(Исходный текст):
Грег, Натали и я готовимся к погружению, надевая «сухие»[267] гидрокостюмы с утепленным нижним слоем, чтобы чувствовать себя комфортно в воде с температурой близкой к точке замерзания. Мы будем плавать под водой с маской и нырять, задерживая дыхание, не используя акваланг или воздухоочиститель. Погружаясь в озеро, не замечаю никакого золота инков, но вижу блестящие ковры красных цианобактерий, когда собираю пробы воды с выносливыми формами жизни внутри. Капюшон и толстые перчатки моего гидрокостюма немного протекают, и ледяная вода сначала обжигает, а затем парализует губы и кожу открытой части лица.
В какой-то момент сталкиваюсь, как мне кажется, с другим дайвером (Грег и Натали ныряют где-то рядом), но оказывается, что это толстый слой льда на поверхности озера. Вздрагиваю и понимаю, как мне повезло: меня могло унести ветром и течением или я мог оказаться в ловушке под намерзшей снизу ледяной шапкой и порвать гидрокостюм в клочья.

(Извлечённые строки):
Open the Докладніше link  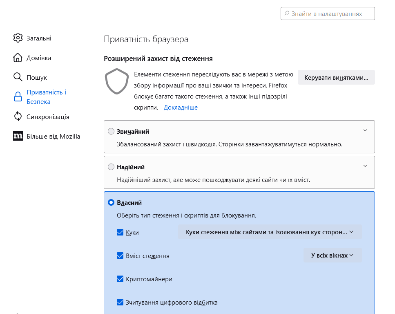click(181, 108)
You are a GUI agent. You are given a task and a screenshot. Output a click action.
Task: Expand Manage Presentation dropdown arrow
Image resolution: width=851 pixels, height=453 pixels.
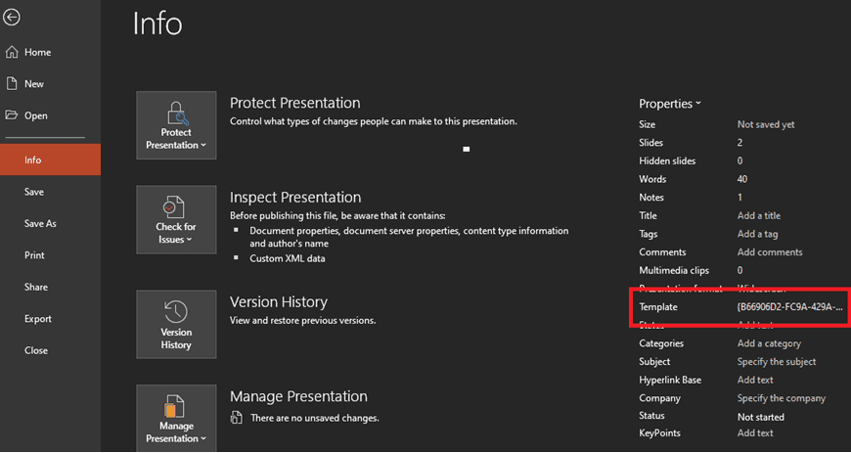[x=203, y=439]
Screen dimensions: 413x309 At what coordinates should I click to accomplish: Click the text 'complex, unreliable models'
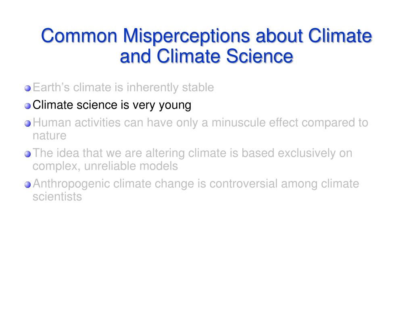(105, 166)
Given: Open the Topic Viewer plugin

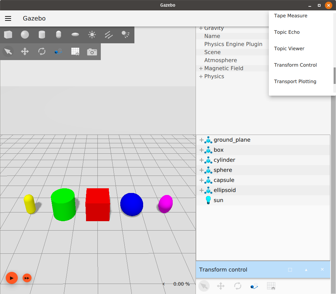Looking at the screenshot, I should [289, 48].
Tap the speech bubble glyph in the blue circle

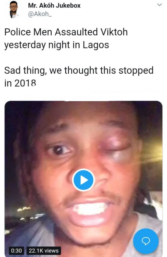coord(146,241)
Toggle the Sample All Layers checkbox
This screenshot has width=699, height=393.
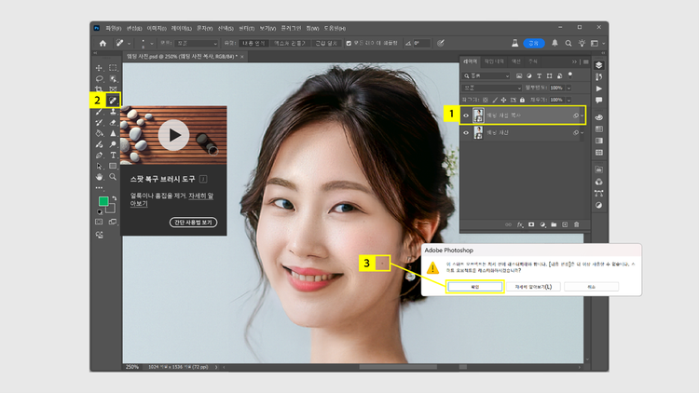349,43
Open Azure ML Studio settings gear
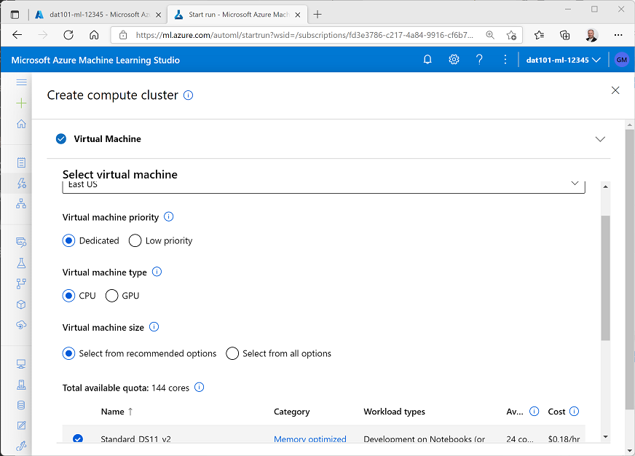Viewport: 635px width, 456px height. pos(454,59)
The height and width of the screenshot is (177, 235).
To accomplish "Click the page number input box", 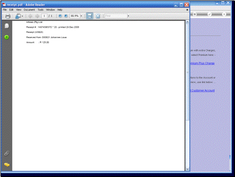I will coord(44,16).
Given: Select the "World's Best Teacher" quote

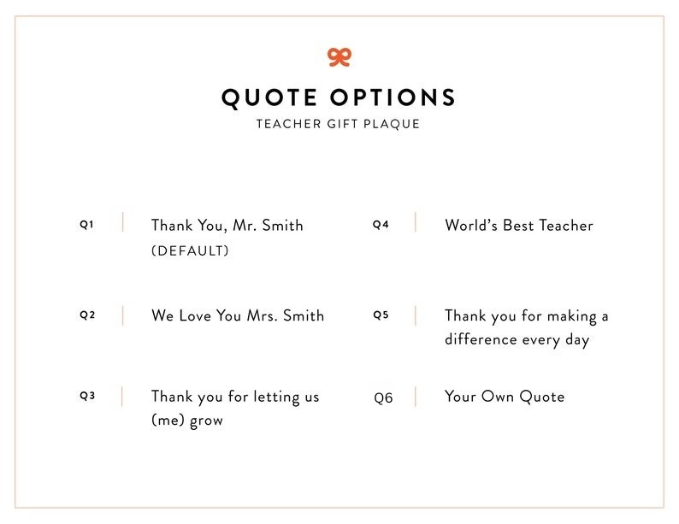Looking at the screenshot, I should 518,226.
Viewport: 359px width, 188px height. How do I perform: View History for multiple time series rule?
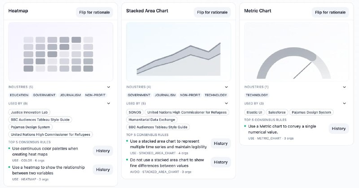point(221,143)
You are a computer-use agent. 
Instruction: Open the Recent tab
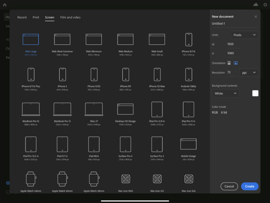click(22, 17)
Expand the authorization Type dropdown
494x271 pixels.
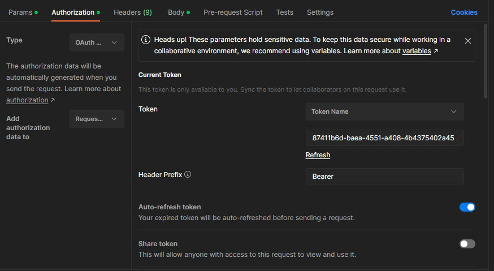point(97,42)
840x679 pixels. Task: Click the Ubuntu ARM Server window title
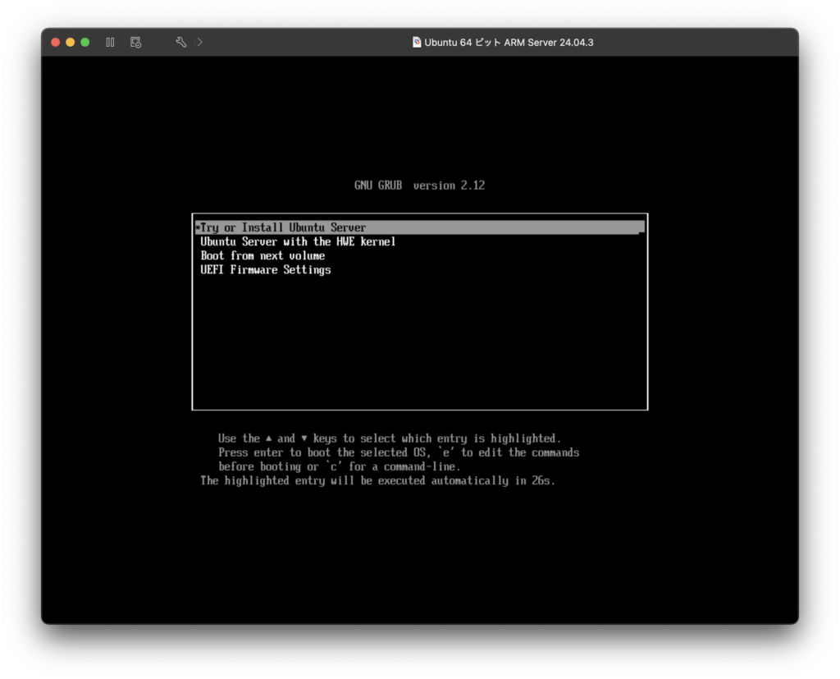pos(508,42)
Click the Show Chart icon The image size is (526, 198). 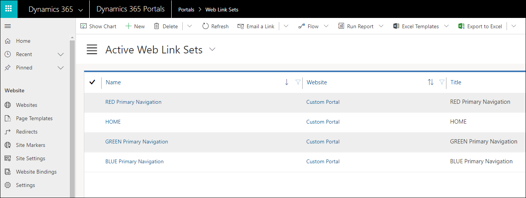[x=84, y=26]
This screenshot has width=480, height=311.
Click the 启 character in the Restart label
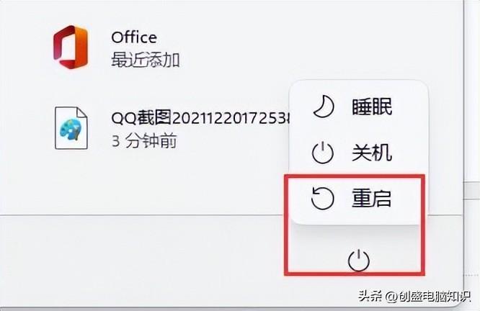coord(381,199)
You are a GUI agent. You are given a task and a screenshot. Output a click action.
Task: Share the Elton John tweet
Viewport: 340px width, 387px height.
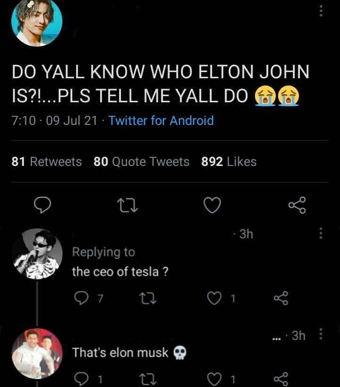click(297, 205)
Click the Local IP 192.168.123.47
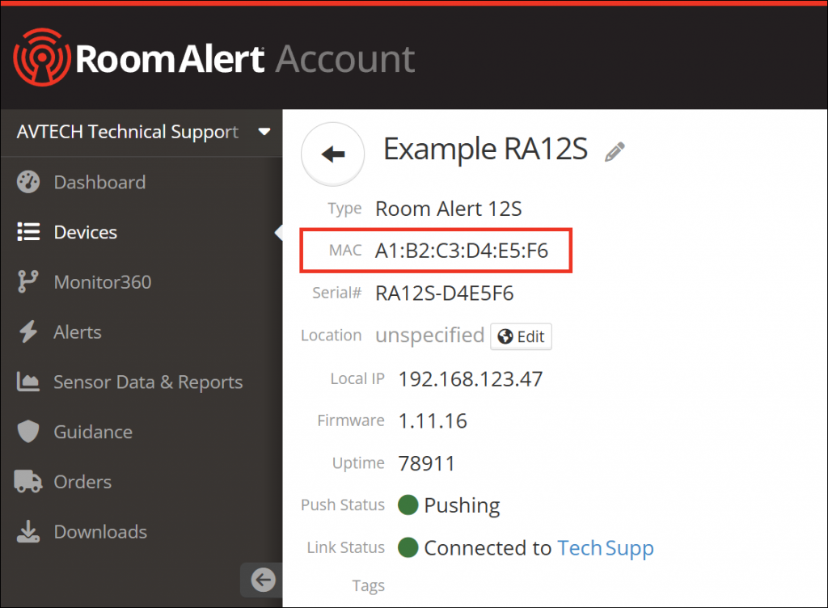The image size is (828, 608). click(x=471, y=378)
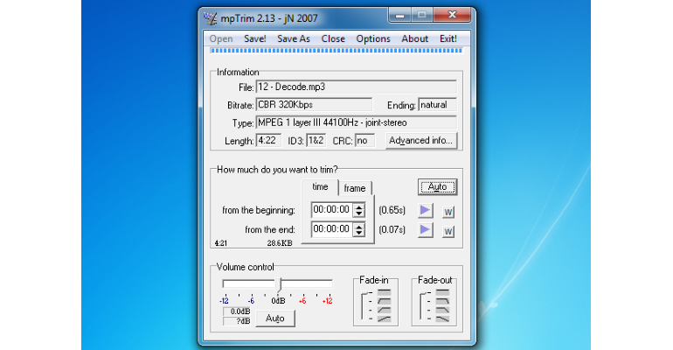This screenshot has width=673, height=350.
Task: Choose Save As from the menu bar
Action: (x=293, y=39)
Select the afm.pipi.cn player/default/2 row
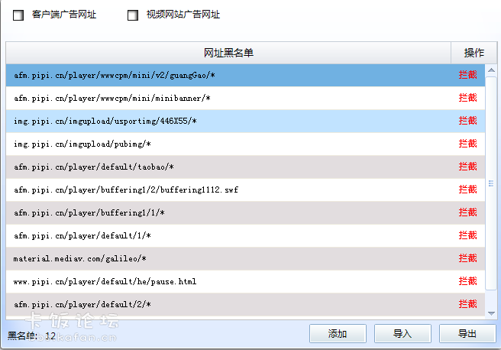Screen dimensions: 501x350 (x=245, y=305)
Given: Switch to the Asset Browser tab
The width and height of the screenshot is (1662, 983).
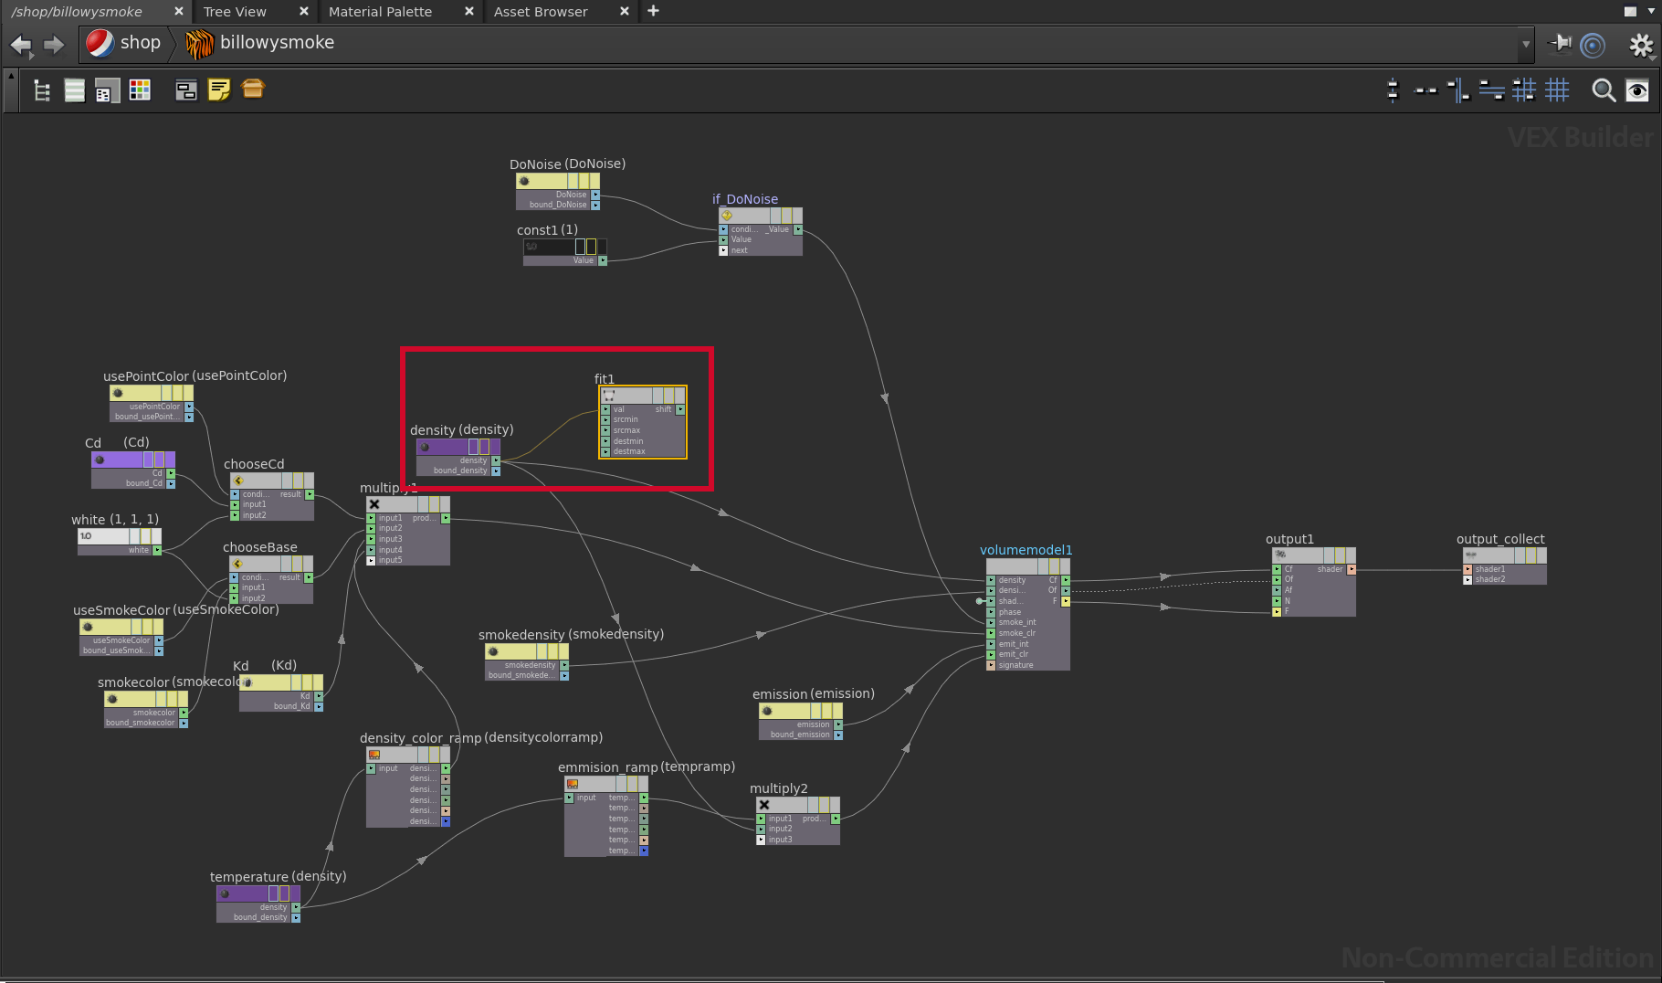Looking at the screenshot, I should pyautogui.click(x=541, y=12).
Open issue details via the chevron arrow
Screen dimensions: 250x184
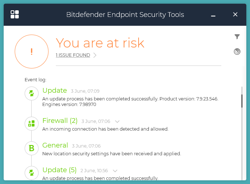tap(95, 55)
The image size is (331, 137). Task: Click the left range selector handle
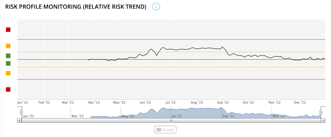(22, 112)
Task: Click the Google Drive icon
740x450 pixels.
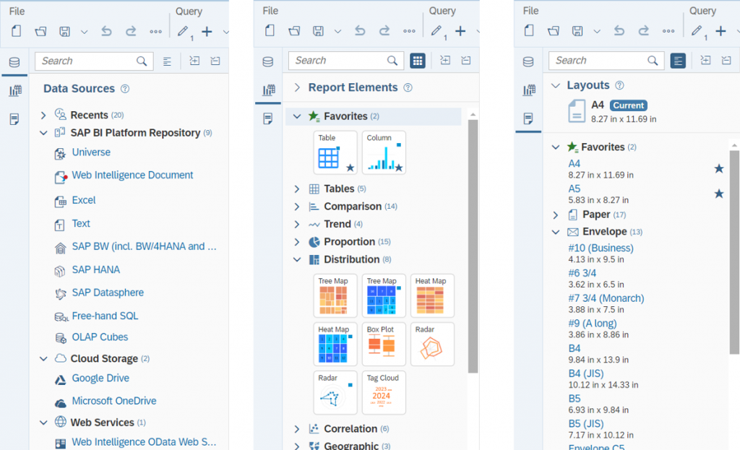Action: pos(61,379)
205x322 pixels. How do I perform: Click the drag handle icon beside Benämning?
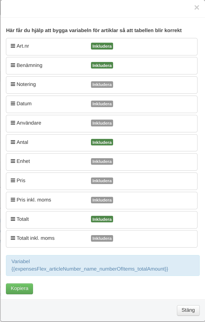(13, 65)
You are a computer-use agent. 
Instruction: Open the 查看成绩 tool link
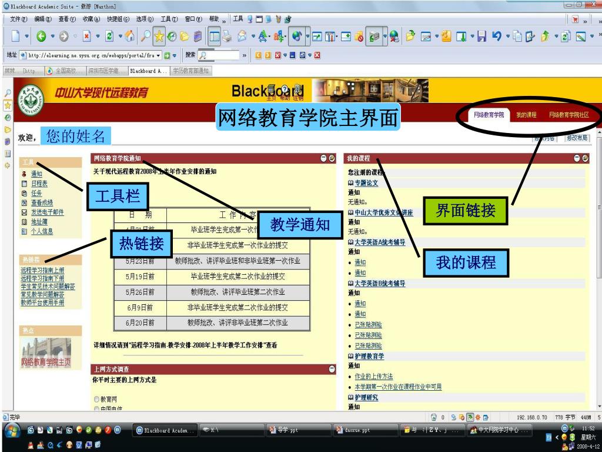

(Условия задания): С чем на самом деле столкнулся рассказчик под водой, когда ему показалось, что это другой дайвер, согласно тексту о погружении в озеро?

(Ответ к заданию): Это оказался толстый слой льда на поверхности озера.